FFG – Zero Emission Mobility plus 2025

Ziel:

Übergeordnetes Ziel des Programms ist es, Konzepte zur Verkehrsvermeidung zu entwickeln und möglichst viele Fahrten von fossil betriebenen Fahrzeugen durch Fahrten mit elektrisch betriebenen Fahrzeugen und/oder anderen nachhaltigen Mobilitätsformen (ÖV, Fuß- und Radverkehr) zu ersetzen sowie zur Reduktion des Fahrzeugbesitzes – beispielsweise durch Sharing-Projekte – beizutragen. Die Energie für alle Mobilitätsformen soll dabei aus erneuerbaren Energieträgern zur Verfügung gestellt werden.

Leitprojekte und Kooperative F&E-Projekte können in folgenden Schwerpunkten eingereicht werden:

  1. Zero Emission Vehicles
  2. Zero Emission Infrastructure
  3. Integrierte Lösungen für Fahrzeug und Infrastruktur
  4. Vehicle-to-Grid Demonstrator)
  5. Demonstration von emissionsfreien Spezialfahrzeugen im Realbetrieb

Für Leitprojekte ist ein verpflichtendes Vorgespräch bis spätestens 14.01.2026 zu führen.
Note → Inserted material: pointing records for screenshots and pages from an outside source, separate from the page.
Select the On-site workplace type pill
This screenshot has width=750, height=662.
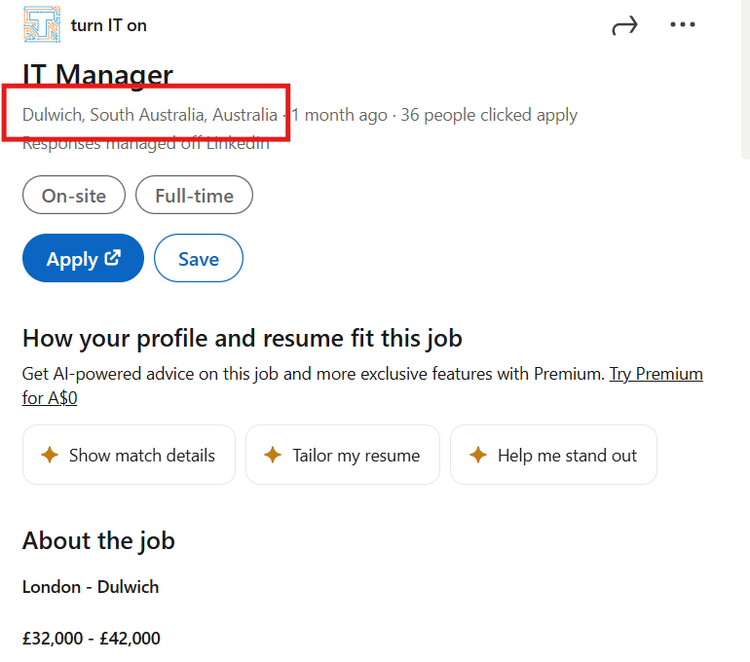(x=74, y=195)
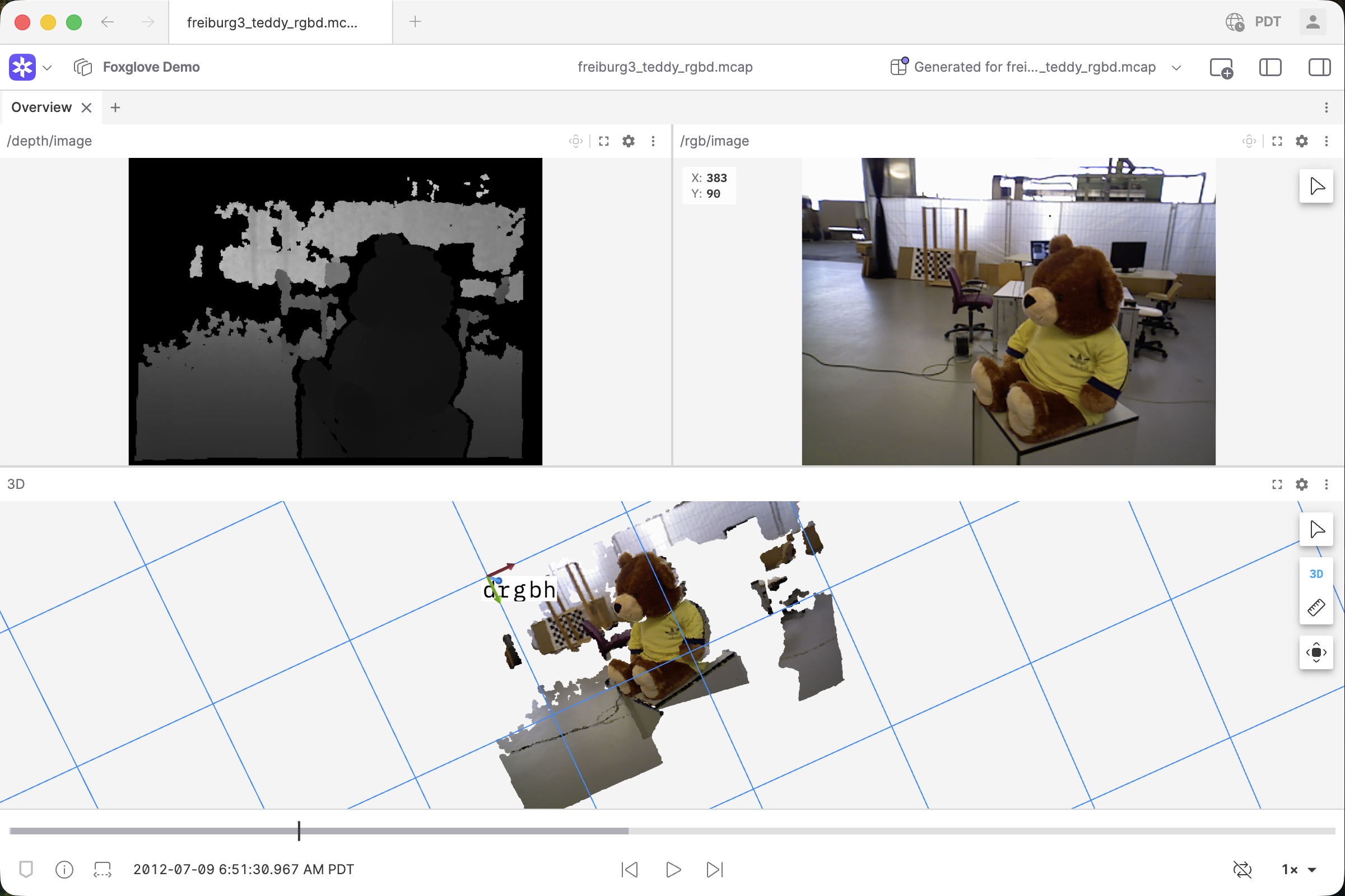The image size is (1345, 896).
Task: Open the 3D panel settings gear
Action: coord(1301,484)
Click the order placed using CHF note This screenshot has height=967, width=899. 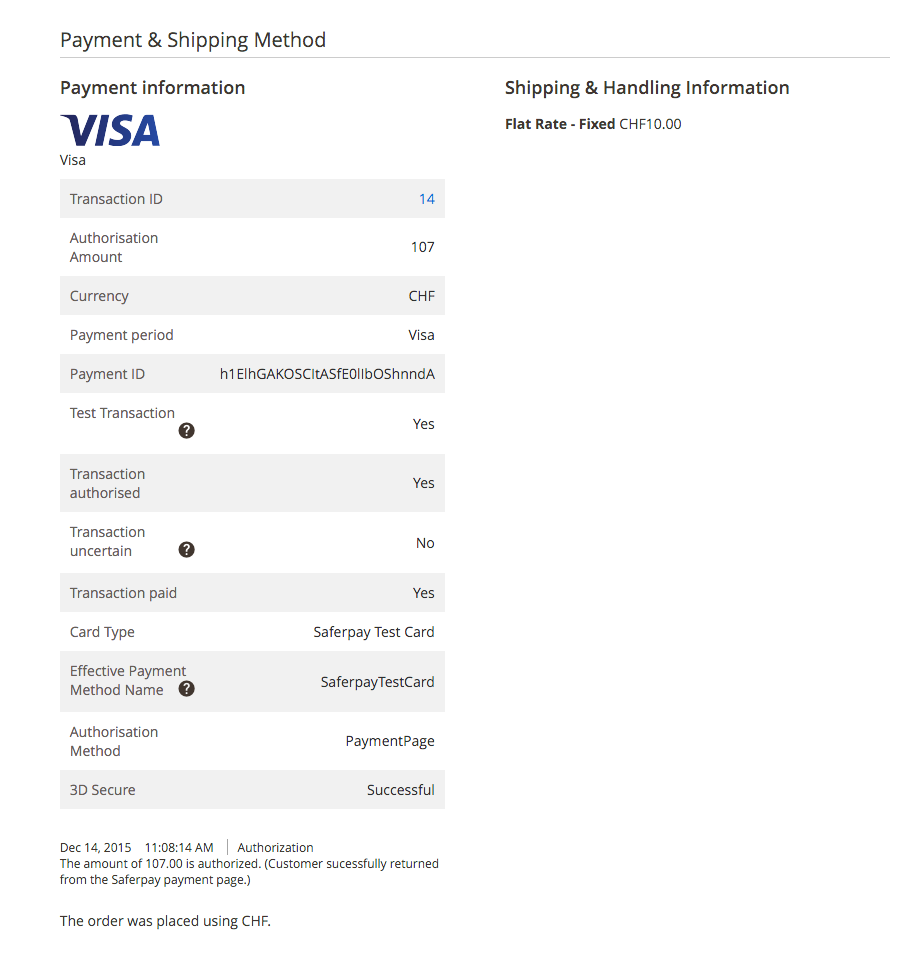coord(165,921)
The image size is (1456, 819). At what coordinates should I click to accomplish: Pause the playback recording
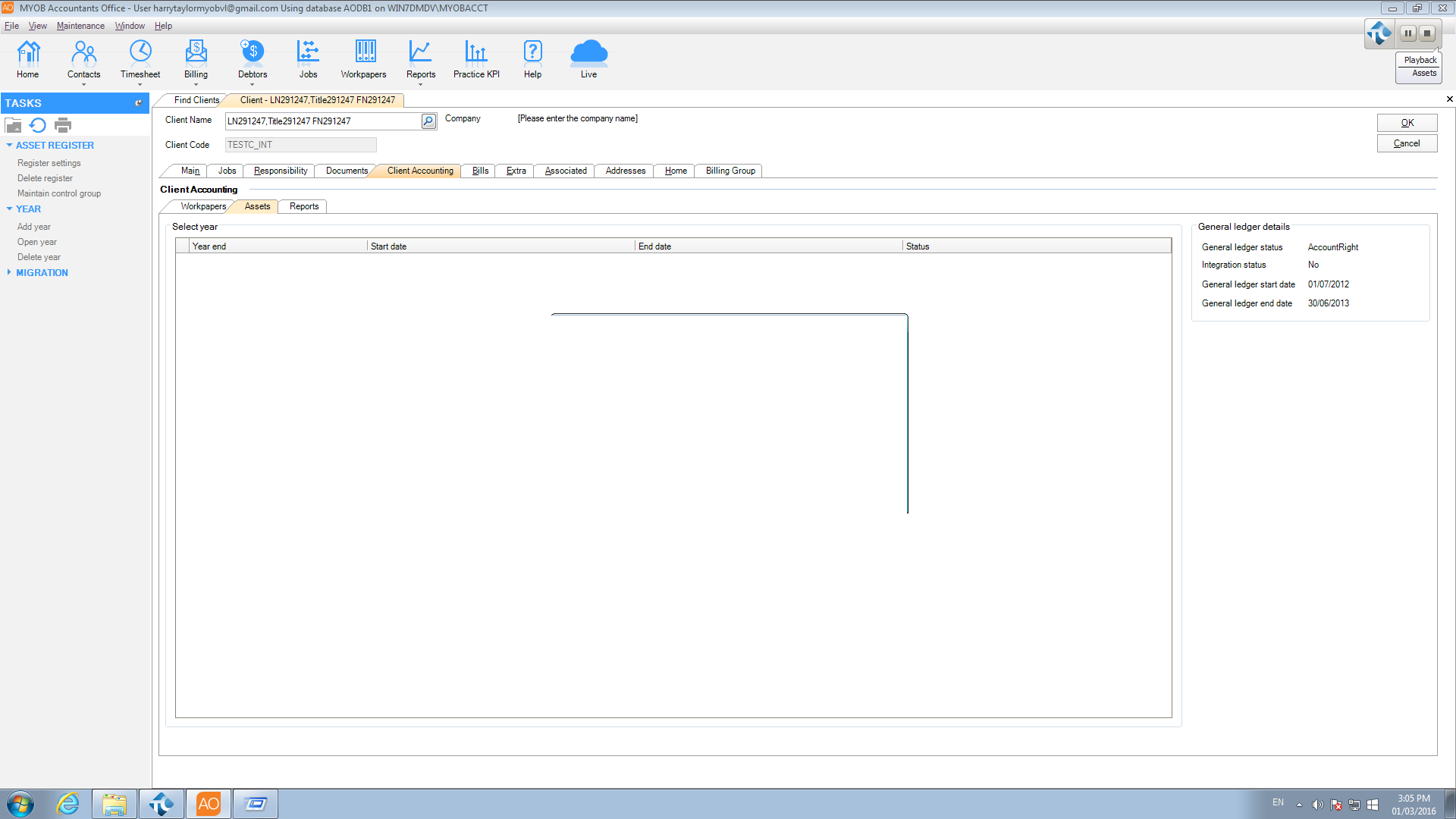(1408, 33)
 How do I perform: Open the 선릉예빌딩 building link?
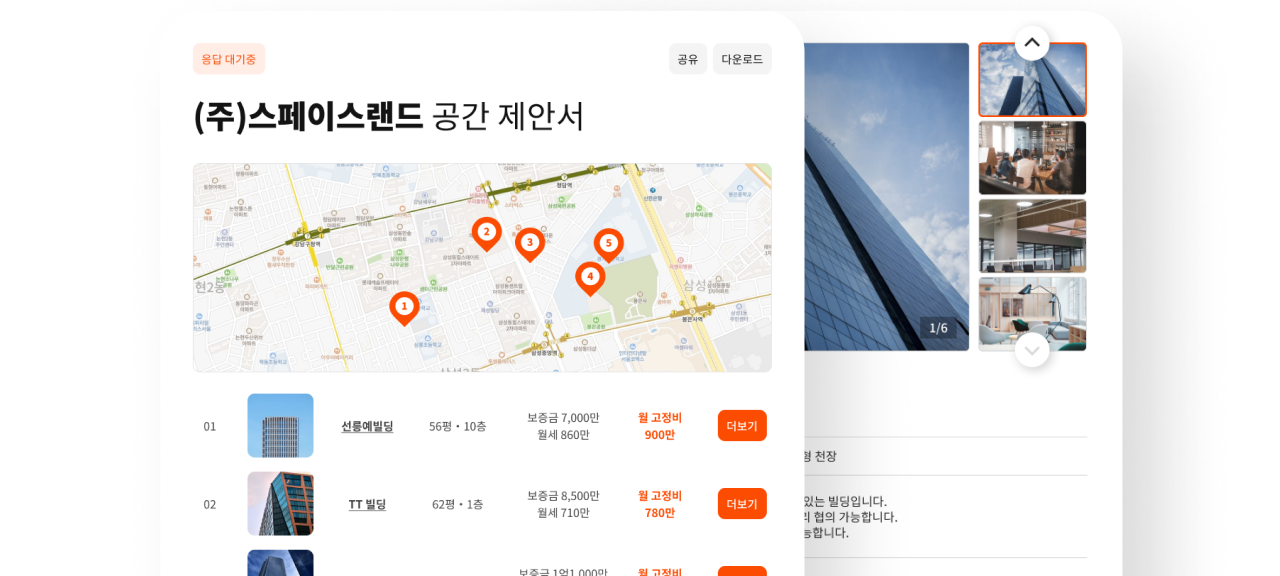tap(367, 426)
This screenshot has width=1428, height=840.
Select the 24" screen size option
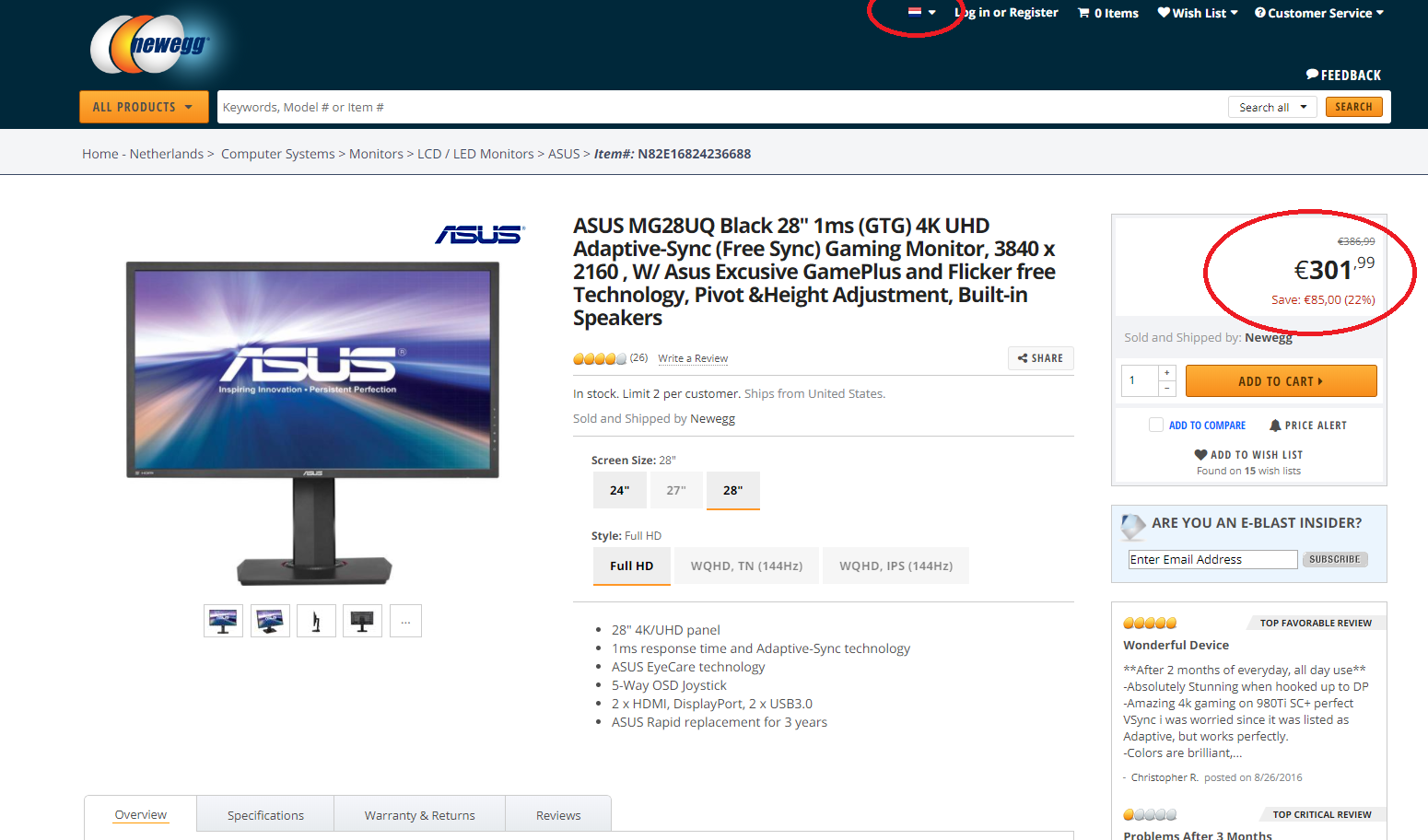pyautogui.click(x=619, y=490)
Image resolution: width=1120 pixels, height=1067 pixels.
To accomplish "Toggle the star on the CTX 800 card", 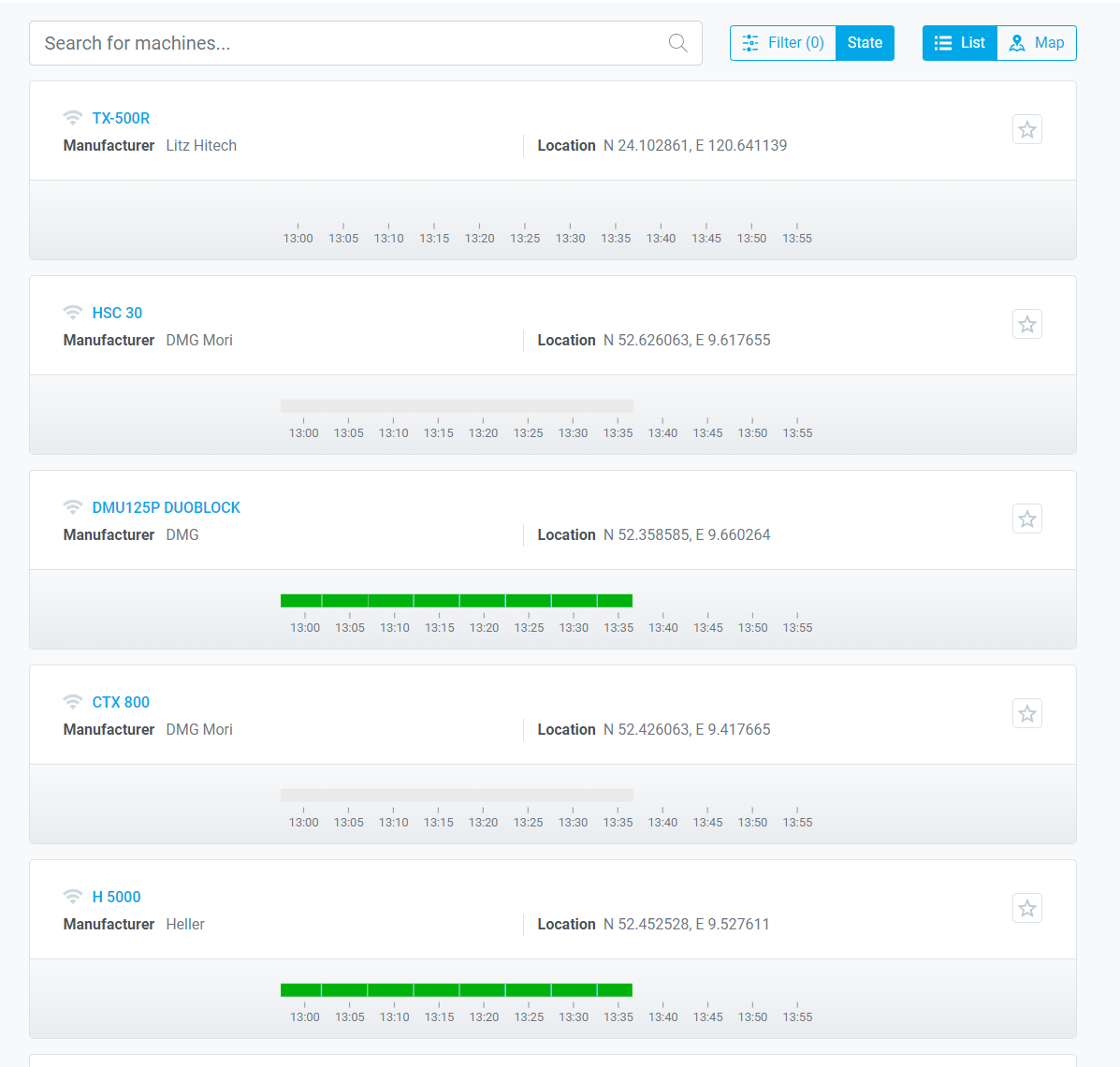I will [x=1026, y=713].
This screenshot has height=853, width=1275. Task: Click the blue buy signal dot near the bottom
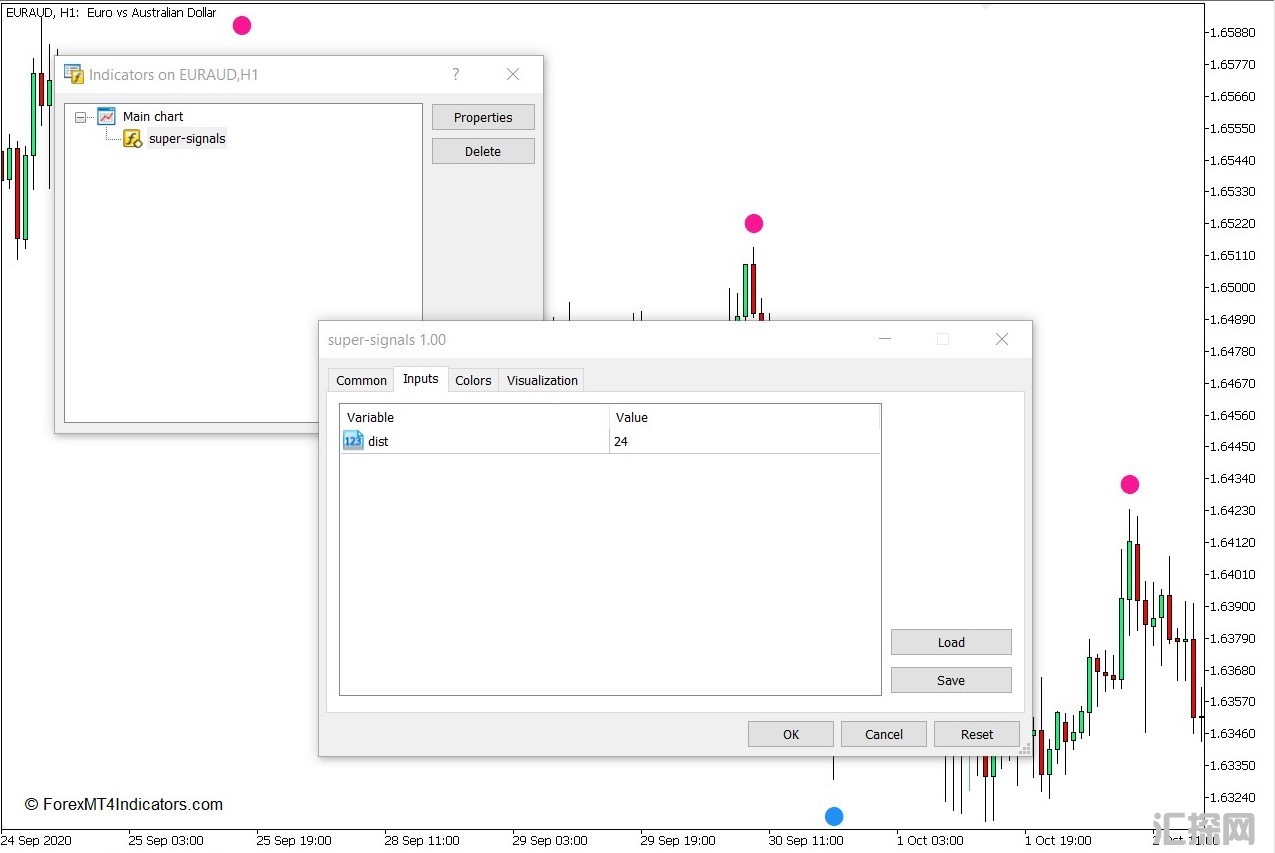point(834,816)
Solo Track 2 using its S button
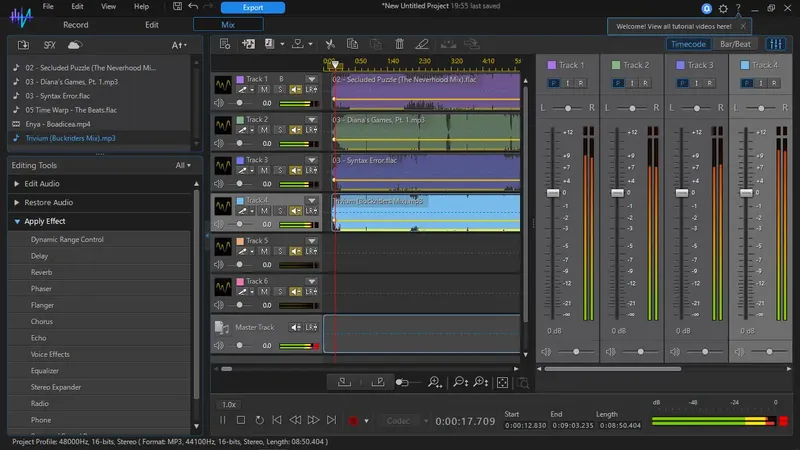 click(x=280, y=130)
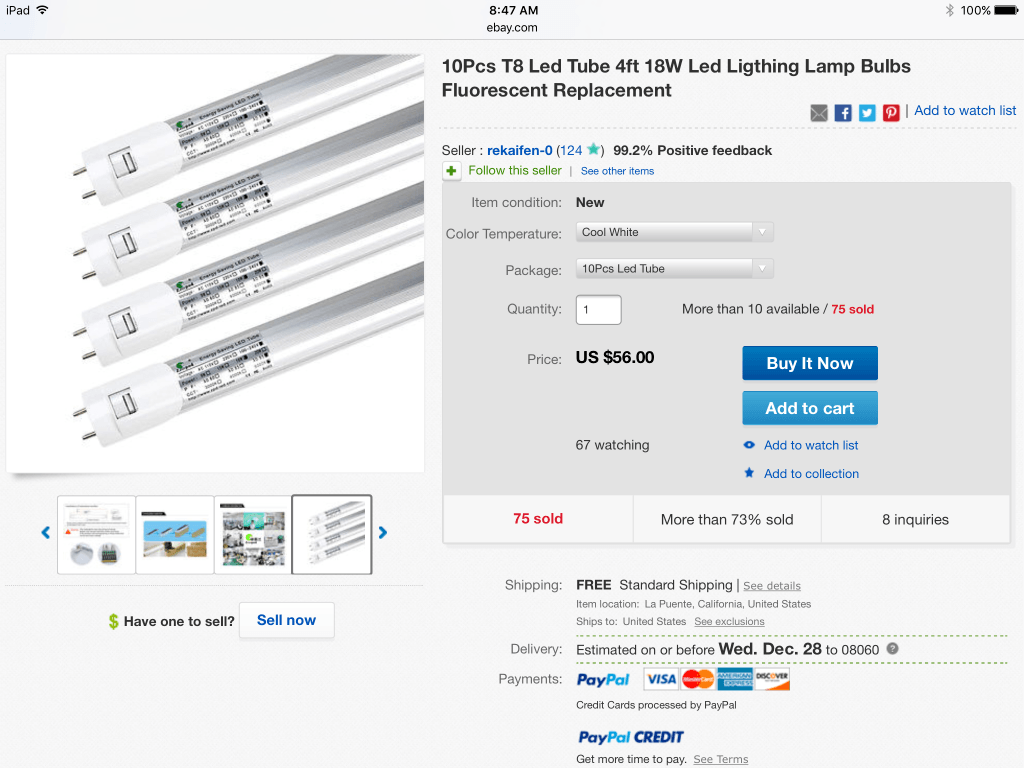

Darüber hinaus können F&E-Dienstleistungen zu folgenden Themen bei „Zero Emission Mobility“ eingereicht werden:

  1. Strategische Entwicklung eines H2-Grundnetzes in Österreich ab 2030 im Kontext der AFIR Vorgaben
  2. Megawatt-Charging für den Schwerverkehr
  3. Wertschöpfungseffekte der Elektrifizierung des Straßenverkehres in Österreich

Folgende F&E-Dienstleistungen können bei „Nachhaltige Mobilität in der Praxis“ eingereicht werden:

  1. Zahlungsbereitschaft von Unternehmen für ein Mobilitätsbudget zur Förderung einer nachhaltigen Mitarbeiter:innenmobilität
  2. Unterschiedliche Ausgestaltungsformen für Mobilitätsbudgets Transparenz-Tool für Sharing-Angebote in Gemeinden
  3. Einflussfaktoren für die Akzeptanz eines Mobilitätsbudgets durch Mitarbeiter:innen
  4. Einfluss von Verkehrsberuhigungsmaßnahmen auf die lokale Wirtschaft in mittleren und kleineren österreichischen Städten
  5. Wirkungen von Elektrofahrrädern für Jugendliche und Kinder
  6. Verhaltensökonomische Ansätze in der Mobilitätswende (urban, suburban und rural)

Voraussetzungen:
Forschungseinrichtungen, Unternehmen und sonstige nicht-wirtschaftliche Einrichtungen können gefördert bzw. finanziert werden. Um eine hohe Praxisrelevanz und zeitnahe Marktüberleitung von Forschungsergebnissen zu gewährleisten, ist eine ausgeprägte Konsortialbeteiligung von Industriepartnern anzustreben. Erwünscht ist darüber hinaus die Einbeziehung von Klein- und Mittelunternehmen (KMU) oder Start-Ups.